Available data below:

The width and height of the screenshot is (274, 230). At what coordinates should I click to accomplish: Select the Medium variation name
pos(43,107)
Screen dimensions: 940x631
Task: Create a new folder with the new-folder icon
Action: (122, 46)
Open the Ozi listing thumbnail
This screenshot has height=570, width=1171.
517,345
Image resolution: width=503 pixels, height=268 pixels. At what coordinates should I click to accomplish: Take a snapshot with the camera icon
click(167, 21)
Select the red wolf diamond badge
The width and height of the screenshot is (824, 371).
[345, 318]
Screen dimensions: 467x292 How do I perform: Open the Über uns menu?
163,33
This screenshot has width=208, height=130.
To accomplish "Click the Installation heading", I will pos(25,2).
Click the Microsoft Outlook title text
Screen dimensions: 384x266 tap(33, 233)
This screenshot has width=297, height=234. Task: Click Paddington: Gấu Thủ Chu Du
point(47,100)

End of Available data.
Available data below:

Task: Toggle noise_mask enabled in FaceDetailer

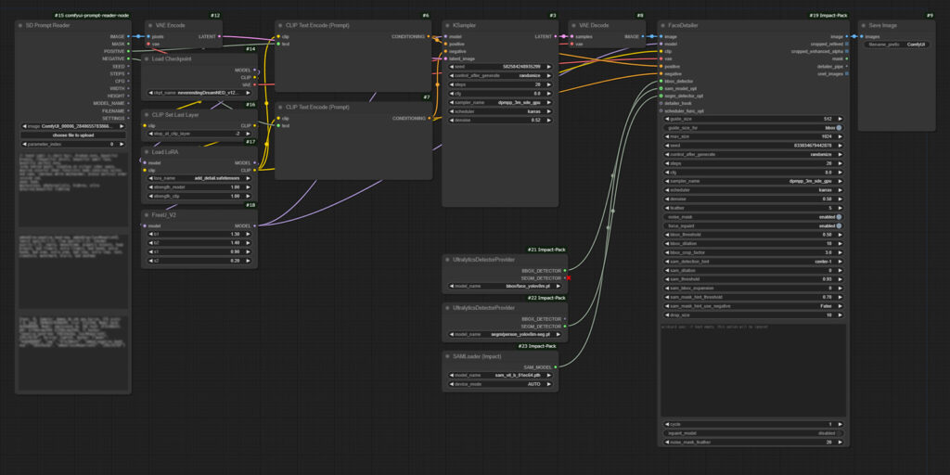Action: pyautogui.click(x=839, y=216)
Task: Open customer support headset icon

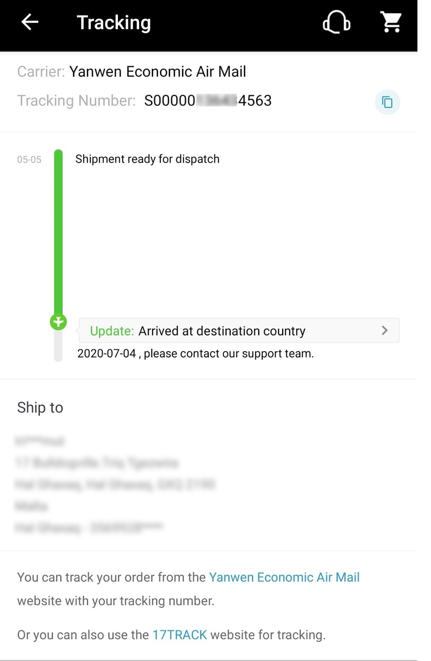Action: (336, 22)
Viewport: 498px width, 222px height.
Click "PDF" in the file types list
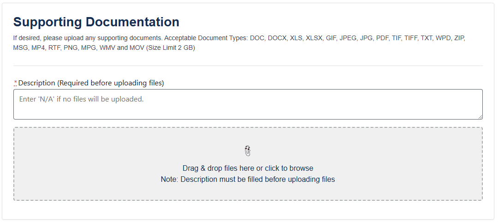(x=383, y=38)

End of Available data.
Available data below:

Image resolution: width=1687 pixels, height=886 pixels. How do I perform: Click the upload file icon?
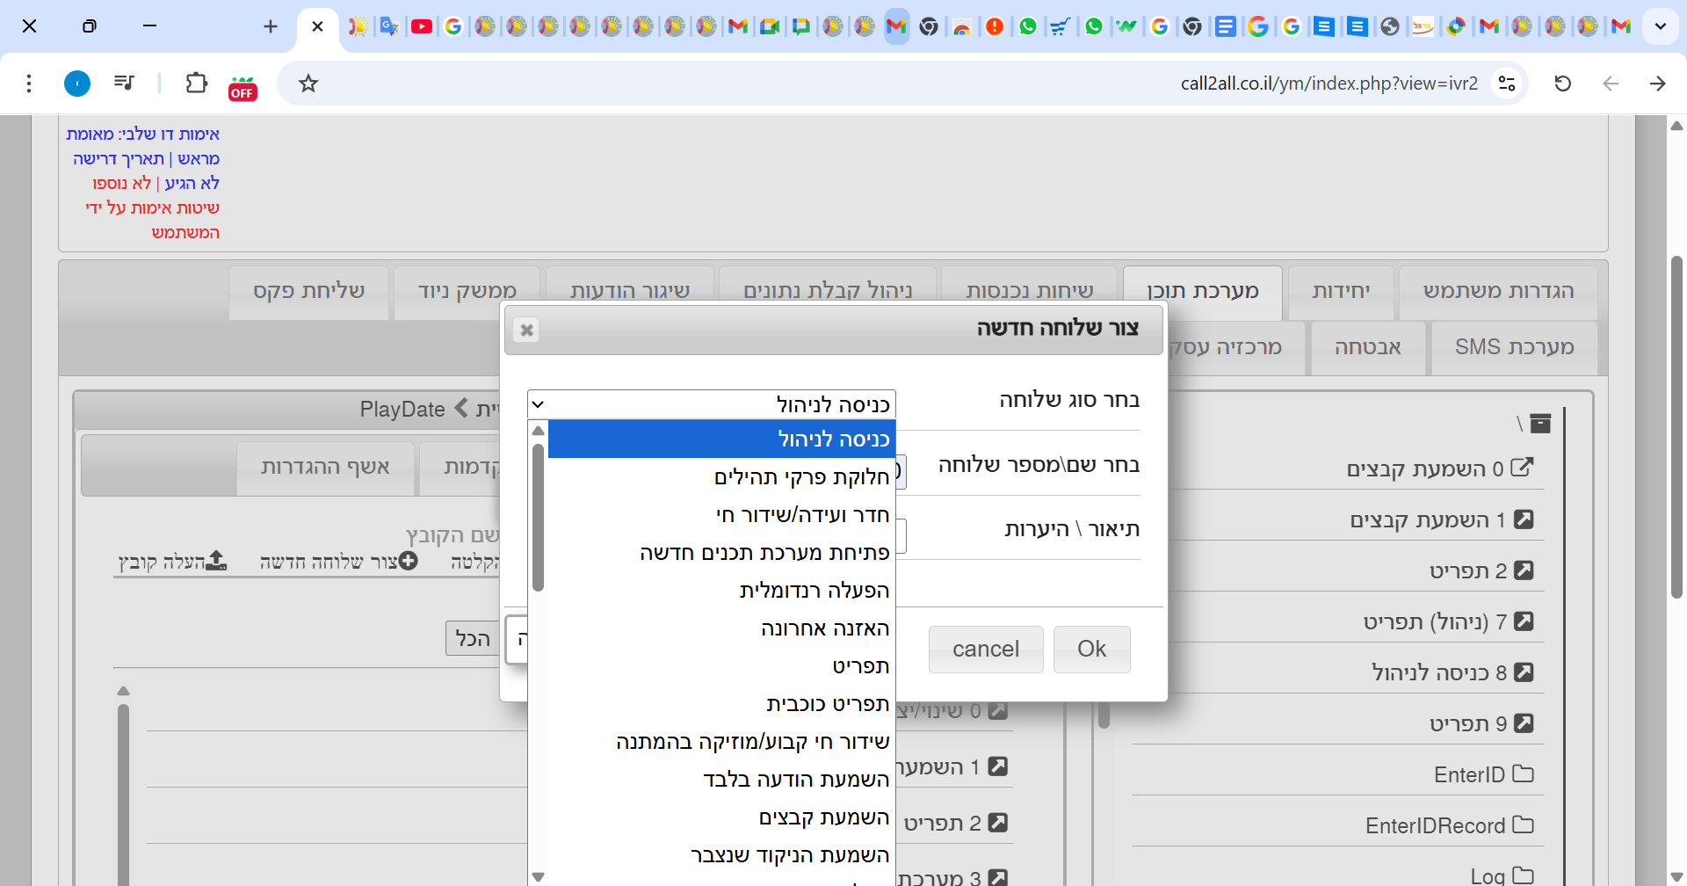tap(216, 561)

End of Available data.

** Work instruction **
Above are records; repeat only the lines starting at the line with "Select the red wolf diamond badge" and ending at the line with "This screenshot has width=208, height=130.", exactly as they appear, both included.

** Answer to this task **
Select the red wolf diamond badge
The width and height of the screenshot is (824, 371).
[345, 318]
Screen dimensions: 467x292 How do I perform: Open the Über uns menu?
163,33
This screenshot has width=208, height=130.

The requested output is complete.